Why The Yield Curve Does Not Predict A Market Downturn
The U.S. Treasury bond yield curve is in the news again after briefly turning negative earlier this month. The financial media is trumpeting this event as an indicator that a recession will likely follow with a concomitant stock market decline. I suggest that this indicator is not useful in predicting either one.
The yield curve is a plot of current U.S. Treasury bond interest rates (Y-axis) based on their maturities from two-year to thirty-year (X-axis). Ordinarily shorter-maturity rates are lower than longer-maturity rates (causing the curve to slope upwards) because of the time value of money: when you buy a ten-year treasury bond you are lending money to the government for ten years, hence the demand for a higher return as compared to buying a two-year bond. Occasionally the slope will invert (i.e. short-term bond rates become higher than long term) when the Federal Reserve, which only has the ability to control short-term rates, raises them faster than the broad market’s view of what the long-term rate should be.

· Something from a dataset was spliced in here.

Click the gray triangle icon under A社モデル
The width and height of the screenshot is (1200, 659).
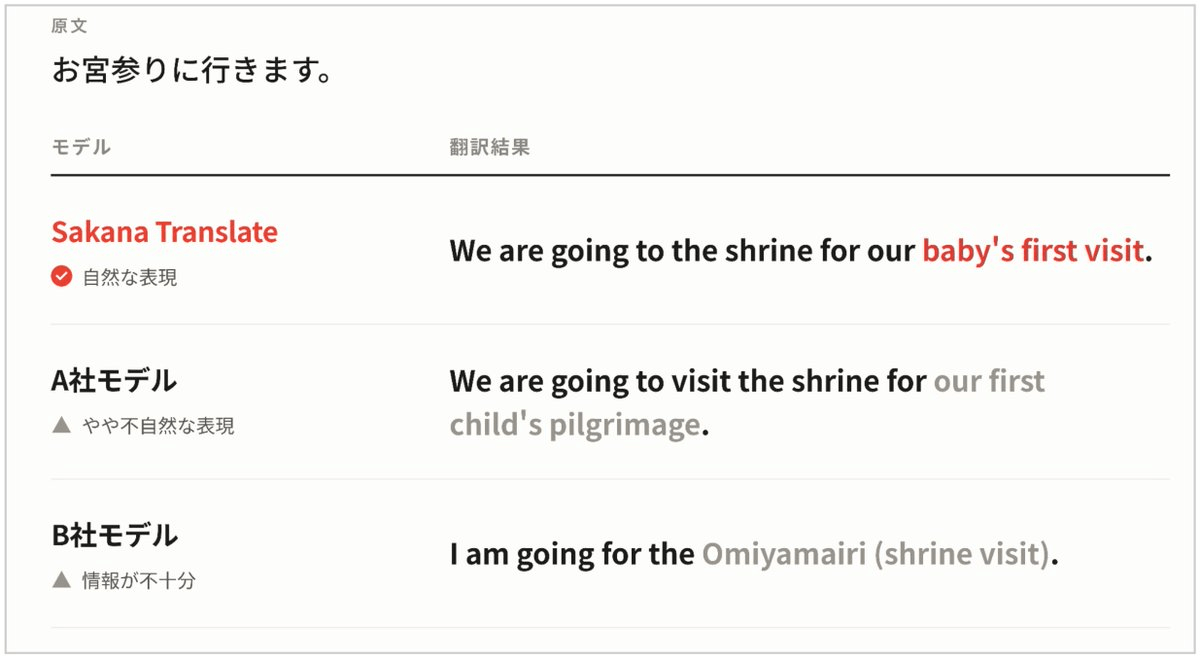(x=61, y=426)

For simplicity the Federal Reserve calculates the yield curve as the difference between the two-year and the ten-year rates. As you can see from the chart below (extreme right), the ten-year rate dipped below the two-year rate earlier this month.
You can also see from the chart that the last time an inversion occurred was in August 2019, and it was followed by a recession (shaded area) about six months later. In fact every recession since the mid-1970s has been preceded by an inverted yield curve.
The yield curve is not a sufficient recession indicator for several reasons. First, the cause of an inversion is generally a Fed-generated interest rate increase (typically for the purpose of controlling inflation). If they raise rates too aggressively a recession could be an outcome. But as a counter-example the 2020 recession shown in the graph above was arguably the result of COVID-induced lockdowns and other economic disruptions clearly independent of Fed actions. In addition, given the very small sample size (only six recessions over the last 45 years) there’s not enough data to conclude a cause and effect with any statistical significance.
What about your investment portfolio? Even if a yield curve inversion did portend a recession, and a recession is always accompanied by a market downturn, the challenge is timing. The lag time between an inversion and a subsequent market decline has varied widely, from a low of 7 months in 2020 to a high of 22 months between the December 2005 inversion and the consequent market correction beginning October 2007. If you had treated each occurrence as a trigger to sell out of the market you would have missed out on double-digit returns five out of the six times before the subsequent market decline actually began. After the August 1978 yield curve inversion in particular you would have given up a gain of over 120%!
As a market timing signal, the yield curve indicator doesn’t provide enough information to avoid a market downturn without forgoing the market gain that often precedes it. As always a more reliable approach is to follow an investment strategy that is resilient enough to weather downturns regardless of the cause. That way you don’t have to spend your time worrying about possible future events over which you have no control.